Simon enlisted in the U.S. Army on November 11, 1942, eventually reaching the rank of captain. At age 25, then stationed at Fort Belvoir, Virginia, Simon's art talent was recognized and he was tasked with heading and developing a special service branch referred to as [the] Morale Division. This experimental art and design test pilot project led the way for other, similar morale projects throughout the military. Simon's Morale Division was tasked with improving the appeal of the recreation center with murals and other appointments. It was while Simon was stationed at Fort Belvoir that he met and worked with fellow soldier Willard W.Cummings, who was also part of this Morale Division art detail. Simon and Cummings would later co-found The Skowhegan School of Painting and Sculpture along with two other artists,. From March 1943 – October 1945, Captain Simon served as an American official war artist and was assigned to General Douglas MacArthur's headquarters. Simon, along with three other artists of his art unit, covered major operations in New Guinea and the Philippines during the South West Pacific Theater of World War II operations. His duties included painting, drawing, and field reconnaissance intelligence. Simon was chosen to paint the formal surrender ceremony as witnessed September 2, 1945, in Tokyo Bay aboard battleship USS Missouri. referred to as V-J Day, ending WWII. This historical painting is reported to have hung in the White House. Simon was discharged and released on April 19, 1946.

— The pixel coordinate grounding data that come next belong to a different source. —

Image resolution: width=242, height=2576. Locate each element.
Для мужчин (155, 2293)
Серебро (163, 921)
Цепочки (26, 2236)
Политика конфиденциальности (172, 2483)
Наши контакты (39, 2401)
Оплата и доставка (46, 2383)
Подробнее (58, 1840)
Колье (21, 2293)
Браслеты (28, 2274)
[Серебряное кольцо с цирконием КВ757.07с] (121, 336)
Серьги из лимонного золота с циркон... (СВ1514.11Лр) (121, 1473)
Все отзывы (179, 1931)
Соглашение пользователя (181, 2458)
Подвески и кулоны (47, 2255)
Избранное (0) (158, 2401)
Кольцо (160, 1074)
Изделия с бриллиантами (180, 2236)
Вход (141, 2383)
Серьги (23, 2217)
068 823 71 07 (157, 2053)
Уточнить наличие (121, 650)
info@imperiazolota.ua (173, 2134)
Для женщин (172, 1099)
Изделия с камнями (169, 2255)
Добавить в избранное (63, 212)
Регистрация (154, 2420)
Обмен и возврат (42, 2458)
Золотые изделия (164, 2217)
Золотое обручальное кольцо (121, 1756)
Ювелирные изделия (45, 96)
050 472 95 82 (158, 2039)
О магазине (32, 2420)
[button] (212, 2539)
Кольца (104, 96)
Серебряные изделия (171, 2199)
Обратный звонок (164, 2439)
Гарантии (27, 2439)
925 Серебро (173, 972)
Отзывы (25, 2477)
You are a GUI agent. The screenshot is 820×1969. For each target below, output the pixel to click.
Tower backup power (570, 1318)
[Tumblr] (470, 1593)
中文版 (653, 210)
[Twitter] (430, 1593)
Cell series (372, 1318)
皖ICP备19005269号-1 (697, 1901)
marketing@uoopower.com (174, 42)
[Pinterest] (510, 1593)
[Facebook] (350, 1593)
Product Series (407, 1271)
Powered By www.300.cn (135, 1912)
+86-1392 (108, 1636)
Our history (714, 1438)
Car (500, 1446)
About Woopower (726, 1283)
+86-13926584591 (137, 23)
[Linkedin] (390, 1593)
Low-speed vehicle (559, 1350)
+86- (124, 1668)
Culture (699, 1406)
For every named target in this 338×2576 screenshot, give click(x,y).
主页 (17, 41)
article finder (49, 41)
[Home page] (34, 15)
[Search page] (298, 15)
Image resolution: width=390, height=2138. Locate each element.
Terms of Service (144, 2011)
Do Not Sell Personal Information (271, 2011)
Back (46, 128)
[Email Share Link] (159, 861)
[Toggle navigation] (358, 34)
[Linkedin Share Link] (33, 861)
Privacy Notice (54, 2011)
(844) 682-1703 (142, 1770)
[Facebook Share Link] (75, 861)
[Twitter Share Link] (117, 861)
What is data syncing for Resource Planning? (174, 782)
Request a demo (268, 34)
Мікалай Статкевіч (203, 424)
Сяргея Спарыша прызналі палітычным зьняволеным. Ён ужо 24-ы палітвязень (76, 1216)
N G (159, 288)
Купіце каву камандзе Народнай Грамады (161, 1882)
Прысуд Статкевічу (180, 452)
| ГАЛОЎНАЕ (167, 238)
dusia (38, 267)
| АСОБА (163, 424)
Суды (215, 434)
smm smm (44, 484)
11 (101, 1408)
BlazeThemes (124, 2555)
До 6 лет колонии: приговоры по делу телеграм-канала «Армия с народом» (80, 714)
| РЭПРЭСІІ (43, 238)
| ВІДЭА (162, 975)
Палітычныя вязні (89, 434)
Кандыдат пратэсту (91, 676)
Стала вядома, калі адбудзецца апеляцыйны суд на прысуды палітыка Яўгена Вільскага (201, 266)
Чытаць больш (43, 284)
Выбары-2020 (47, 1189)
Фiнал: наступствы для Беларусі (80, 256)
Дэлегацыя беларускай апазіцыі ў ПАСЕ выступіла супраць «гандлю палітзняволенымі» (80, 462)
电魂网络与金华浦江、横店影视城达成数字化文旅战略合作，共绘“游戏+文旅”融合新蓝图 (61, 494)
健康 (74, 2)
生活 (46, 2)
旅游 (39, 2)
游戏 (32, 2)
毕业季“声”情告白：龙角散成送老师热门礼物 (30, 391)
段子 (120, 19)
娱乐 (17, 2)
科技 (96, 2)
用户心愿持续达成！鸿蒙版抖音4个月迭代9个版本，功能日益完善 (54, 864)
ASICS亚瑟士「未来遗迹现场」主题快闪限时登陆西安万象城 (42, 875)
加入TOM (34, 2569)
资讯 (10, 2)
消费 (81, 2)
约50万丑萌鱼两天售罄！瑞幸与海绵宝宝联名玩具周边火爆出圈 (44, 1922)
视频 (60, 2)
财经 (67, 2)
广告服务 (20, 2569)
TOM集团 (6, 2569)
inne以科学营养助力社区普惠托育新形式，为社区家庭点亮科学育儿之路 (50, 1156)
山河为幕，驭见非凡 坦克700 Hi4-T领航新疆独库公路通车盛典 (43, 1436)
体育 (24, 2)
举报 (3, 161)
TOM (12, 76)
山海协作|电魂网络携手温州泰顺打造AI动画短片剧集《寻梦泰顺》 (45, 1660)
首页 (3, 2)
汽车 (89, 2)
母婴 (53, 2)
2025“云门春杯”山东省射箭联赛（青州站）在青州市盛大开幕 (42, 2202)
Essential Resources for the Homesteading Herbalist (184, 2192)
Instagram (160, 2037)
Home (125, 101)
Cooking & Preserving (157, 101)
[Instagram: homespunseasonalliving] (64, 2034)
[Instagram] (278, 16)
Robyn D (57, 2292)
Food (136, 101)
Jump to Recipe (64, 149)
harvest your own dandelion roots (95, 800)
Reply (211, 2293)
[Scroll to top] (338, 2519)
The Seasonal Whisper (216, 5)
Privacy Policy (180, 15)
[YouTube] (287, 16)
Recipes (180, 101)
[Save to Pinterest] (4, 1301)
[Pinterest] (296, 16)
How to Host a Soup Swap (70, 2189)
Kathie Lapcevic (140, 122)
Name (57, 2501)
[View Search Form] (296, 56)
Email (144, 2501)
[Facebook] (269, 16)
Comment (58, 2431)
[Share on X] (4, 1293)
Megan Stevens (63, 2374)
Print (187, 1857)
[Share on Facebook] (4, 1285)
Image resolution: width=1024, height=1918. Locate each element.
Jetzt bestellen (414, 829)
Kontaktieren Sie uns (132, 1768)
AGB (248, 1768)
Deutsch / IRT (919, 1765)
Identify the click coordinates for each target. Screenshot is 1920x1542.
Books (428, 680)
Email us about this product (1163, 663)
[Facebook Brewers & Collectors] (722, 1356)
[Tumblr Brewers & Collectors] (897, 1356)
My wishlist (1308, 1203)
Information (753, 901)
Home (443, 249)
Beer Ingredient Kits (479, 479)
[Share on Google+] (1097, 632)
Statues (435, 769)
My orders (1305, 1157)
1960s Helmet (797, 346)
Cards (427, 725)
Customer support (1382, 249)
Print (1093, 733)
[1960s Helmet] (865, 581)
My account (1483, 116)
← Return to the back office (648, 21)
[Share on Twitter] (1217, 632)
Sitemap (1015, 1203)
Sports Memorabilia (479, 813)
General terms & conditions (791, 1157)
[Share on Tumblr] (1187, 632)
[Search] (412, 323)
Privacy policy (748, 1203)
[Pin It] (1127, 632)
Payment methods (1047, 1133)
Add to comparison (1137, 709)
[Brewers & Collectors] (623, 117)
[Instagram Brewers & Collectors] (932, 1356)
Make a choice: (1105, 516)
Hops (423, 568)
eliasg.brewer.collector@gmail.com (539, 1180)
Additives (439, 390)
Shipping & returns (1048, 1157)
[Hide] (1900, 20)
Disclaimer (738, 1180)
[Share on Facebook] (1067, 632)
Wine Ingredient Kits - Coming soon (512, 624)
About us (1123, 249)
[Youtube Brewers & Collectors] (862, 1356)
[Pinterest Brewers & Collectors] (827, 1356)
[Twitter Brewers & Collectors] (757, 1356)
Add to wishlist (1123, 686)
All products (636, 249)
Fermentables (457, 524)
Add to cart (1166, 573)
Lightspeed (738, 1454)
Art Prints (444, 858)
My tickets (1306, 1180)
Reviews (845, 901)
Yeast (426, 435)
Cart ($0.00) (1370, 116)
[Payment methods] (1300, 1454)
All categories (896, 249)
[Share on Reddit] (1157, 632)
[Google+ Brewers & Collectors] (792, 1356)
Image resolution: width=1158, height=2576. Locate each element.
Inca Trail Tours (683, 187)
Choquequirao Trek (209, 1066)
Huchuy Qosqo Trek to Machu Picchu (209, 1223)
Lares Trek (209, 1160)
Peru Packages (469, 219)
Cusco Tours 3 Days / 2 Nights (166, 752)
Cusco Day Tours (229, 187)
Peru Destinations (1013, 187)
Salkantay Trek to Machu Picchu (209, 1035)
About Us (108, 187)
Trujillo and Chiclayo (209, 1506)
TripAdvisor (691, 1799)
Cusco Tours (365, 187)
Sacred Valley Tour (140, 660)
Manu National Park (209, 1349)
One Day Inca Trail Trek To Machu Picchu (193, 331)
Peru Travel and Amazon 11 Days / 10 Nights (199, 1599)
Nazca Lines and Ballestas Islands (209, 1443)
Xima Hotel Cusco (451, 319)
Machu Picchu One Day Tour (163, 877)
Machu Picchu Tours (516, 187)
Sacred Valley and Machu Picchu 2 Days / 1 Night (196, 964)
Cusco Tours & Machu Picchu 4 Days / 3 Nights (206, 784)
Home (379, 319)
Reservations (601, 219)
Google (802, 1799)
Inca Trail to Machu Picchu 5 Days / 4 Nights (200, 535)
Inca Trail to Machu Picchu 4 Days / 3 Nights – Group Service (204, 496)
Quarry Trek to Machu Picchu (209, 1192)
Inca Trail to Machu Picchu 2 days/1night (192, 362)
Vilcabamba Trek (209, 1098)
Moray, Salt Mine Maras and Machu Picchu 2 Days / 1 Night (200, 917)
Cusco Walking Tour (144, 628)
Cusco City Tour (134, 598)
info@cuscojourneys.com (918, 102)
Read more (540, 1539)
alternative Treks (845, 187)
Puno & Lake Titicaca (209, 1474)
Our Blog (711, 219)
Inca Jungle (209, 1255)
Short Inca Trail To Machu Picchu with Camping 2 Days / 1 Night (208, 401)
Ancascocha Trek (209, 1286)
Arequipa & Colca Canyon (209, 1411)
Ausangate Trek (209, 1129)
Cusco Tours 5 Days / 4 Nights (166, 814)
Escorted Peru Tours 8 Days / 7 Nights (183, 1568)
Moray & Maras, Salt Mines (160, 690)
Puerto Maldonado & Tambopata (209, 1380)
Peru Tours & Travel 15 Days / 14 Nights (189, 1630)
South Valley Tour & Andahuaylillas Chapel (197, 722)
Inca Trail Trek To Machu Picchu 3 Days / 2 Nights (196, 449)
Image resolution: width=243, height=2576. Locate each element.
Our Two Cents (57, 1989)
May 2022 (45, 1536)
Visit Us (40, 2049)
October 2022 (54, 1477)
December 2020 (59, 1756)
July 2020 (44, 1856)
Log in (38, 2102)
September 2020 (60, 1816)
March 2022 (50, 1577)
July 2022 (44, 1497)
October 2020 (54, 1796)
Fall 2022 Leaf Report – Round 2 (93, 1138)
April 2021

== Post-military career ==
In 1946, Simon, along with artists Willard W. Cummings (1915–1975), Henry Varnum Poor (1888–1971), and Charles Cutler (1914–1970), developed and founded The Skowhegan School of Painting and Sculpture located in Madison, Maine. In addition to the Skowhegan School, Simon also served on the faculties of the Parsons School of Design, the Art Students League, the Brooklyn Museum Art School, Columbia University, Cooper Union, the New York Studio School, Sarah Lawrence College and the Castle Truro Center for the Arts. One of his most noted public commissions is a fountain consisting of four females holding up a stylized globe of the earth, titled The Four Seasons and located central to a public plaza at One Worldwide Plaza in New York City.

== Personal life ==
Simon's first marriage, to Joan E. Lewisohn, produced five children: Mark Simon, Teru Simon, Rachel Simon, Nora Simon and Juno Simon Duenas. Lewisohn and Simon divorced in 1961. In 1968, Simon married Renee Adriance, in Manhattan, New York City; they had two children, Nick Simon and Tony Simon. Tony Simon performs as Blockhead.

== Death ==
Sidney Simon died on August 4, 1997, at the age of 80 in Truro, Massachusetts, of congestive heart failure.

== Notable works ==
- Formal Surrender of Imperial Japan aboard the USS Missouri. Painting.
- The Four Seasons Fountain, on the public plaza located at One Worldwide Plaza, New York, New York. – Sculpture.
- South Solon Meetinghouse South Solon, Maine. – Mural Painting.
- The Family of Man Medallion. Designer.

== Professional associations ==
- Listed in Who's Who in American Art since 1950.